Copy out each of the rows below word for word, leaving out the pictures.

++++ GIVEN ENTRIES

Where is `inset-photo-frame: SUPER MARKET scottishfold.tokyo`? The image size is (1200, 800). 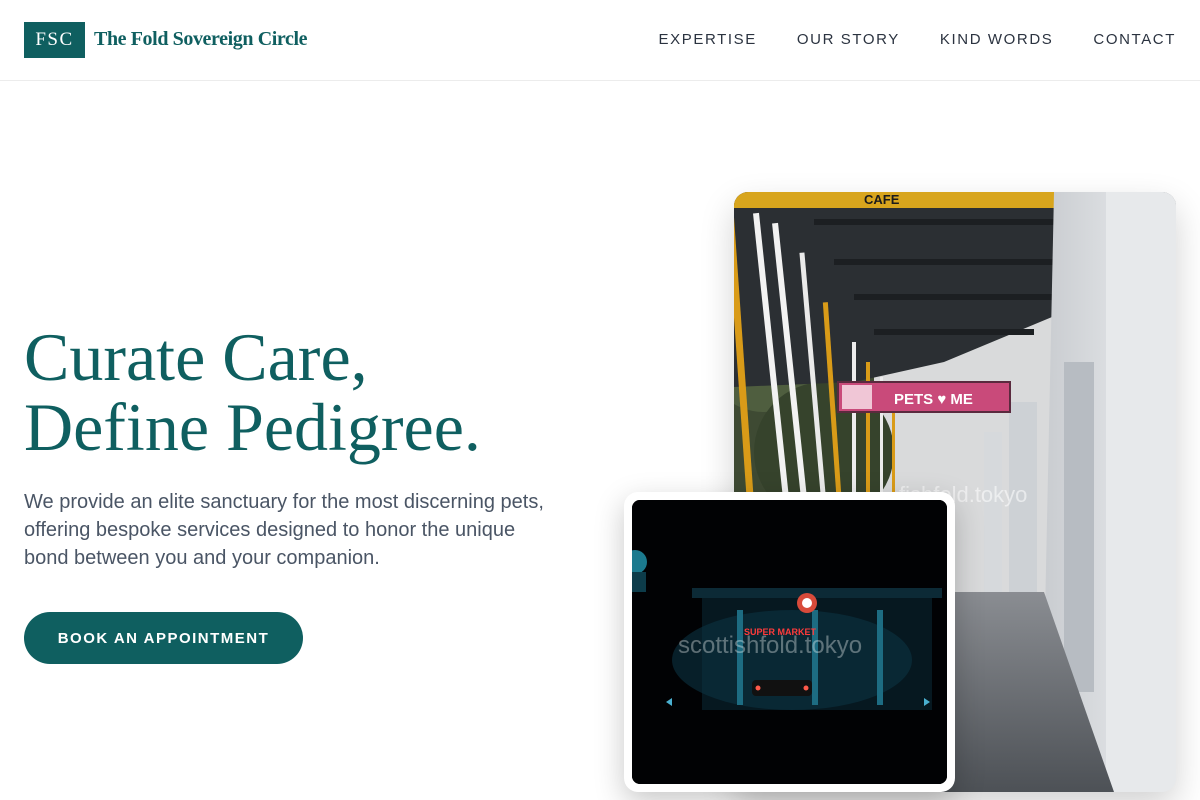
inset-photo-frame: SUPER MARKET scottishfold.tokyo is located at coordinates (790, 642).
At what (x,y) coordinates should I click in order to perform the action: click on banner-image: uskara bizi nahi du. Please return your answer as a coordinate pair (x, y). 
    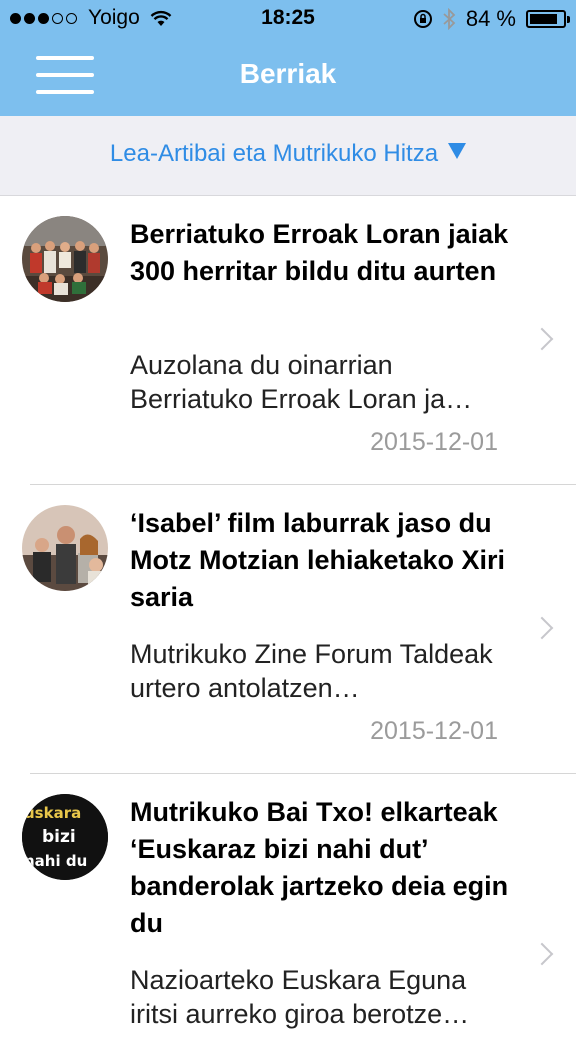
    Looking at the image, I should click on (65, 837).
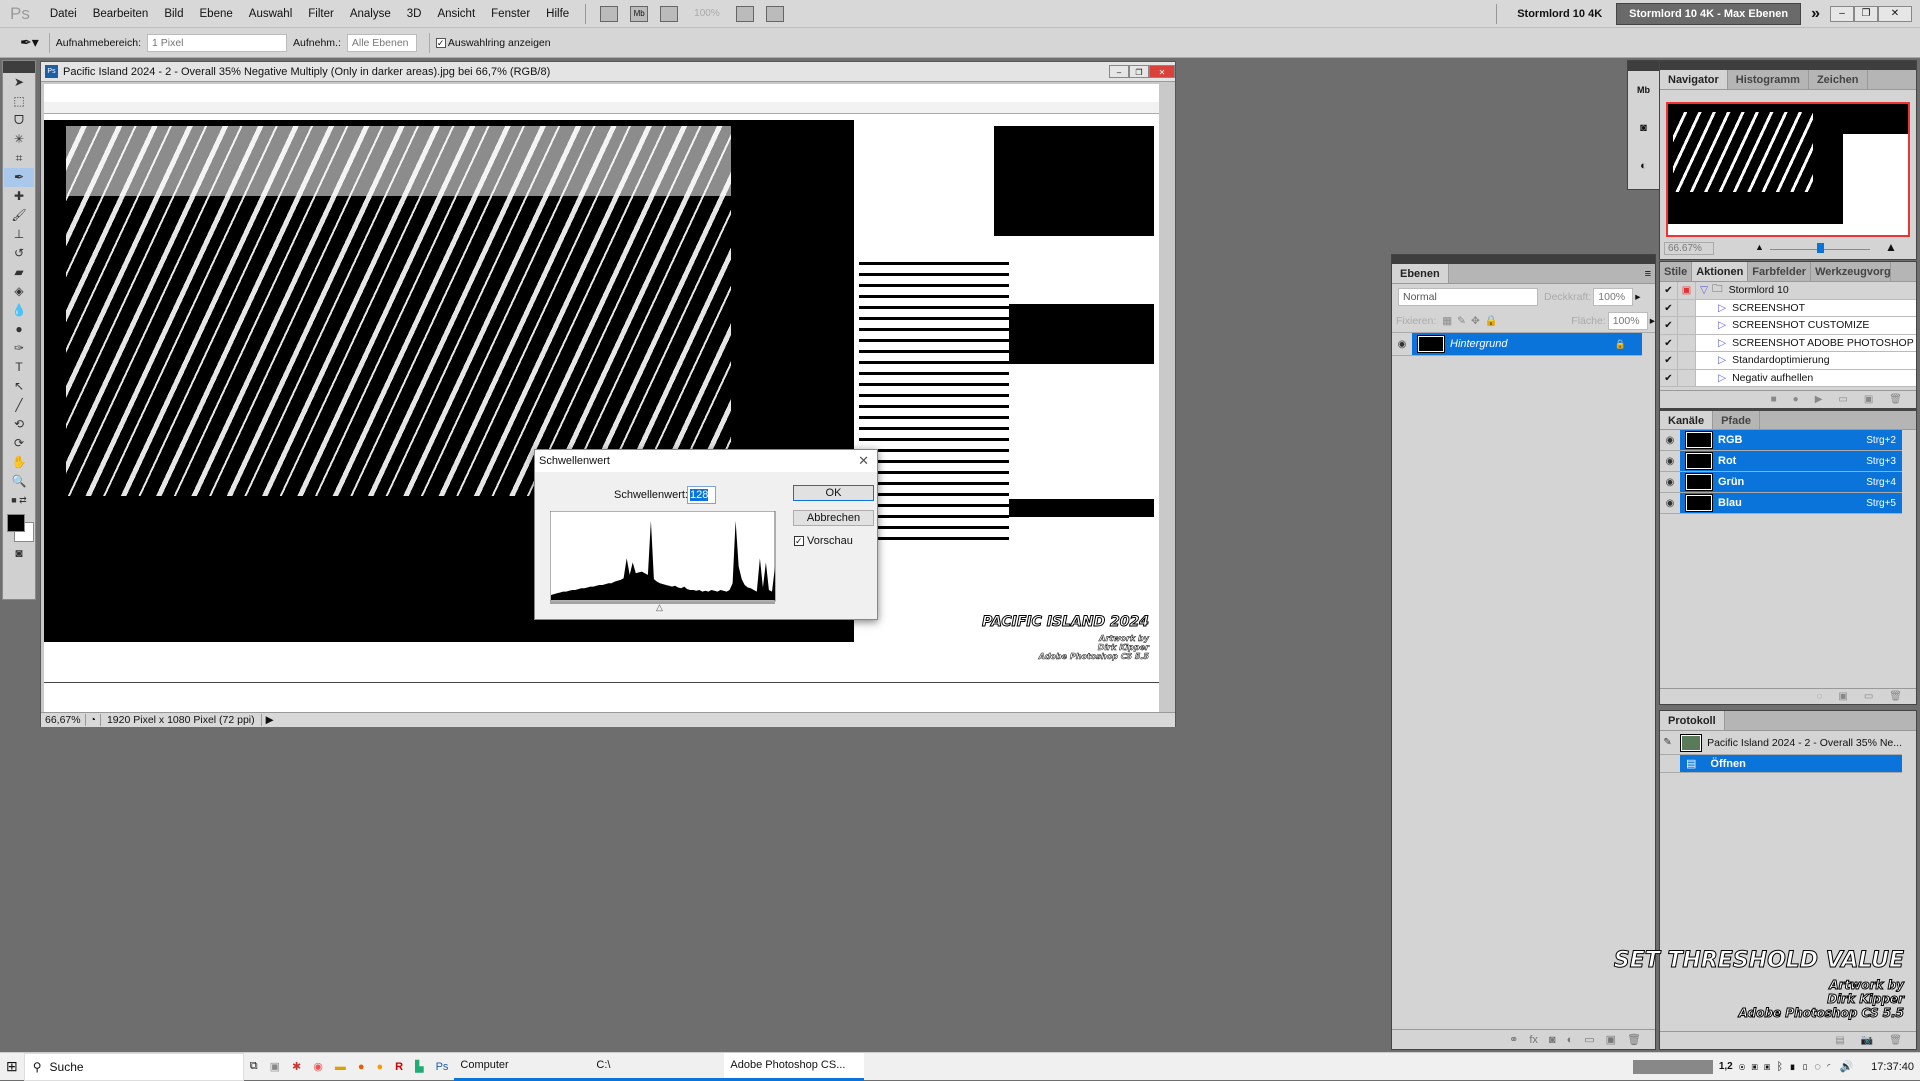 The image size is (1920, 1081). Describe the element at coordinates (1788, 291) in the screenshot. I see `action-set-row: ✔ ▣ ▽ 🗀 Stormlord 10` at that location.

++++++++

_ANSWER FOR THE TASK_:
Where is `inset-photo-frame: SUPER MARKET scottishfold.tokyo`? The image size is (1200, 800). 
inset-photo-frame: SUPER MARKET scottishfold.tokyo is located at coordinates (790, 642).
At what (x,y) coordinates should I click in order to perform the action: click on banner-image: uskara bizi nahi du. Please return your answer as a coordinate pair (x, y). 
    Looking at the image, I should click on (65, 837).
 The image size is (1920, 1081). Describe the element at coordinates (1788, 291) in the screenshot. I see `action-set-row: ✔ ▣ ▽ 🗀 Stormlord 10` at that location.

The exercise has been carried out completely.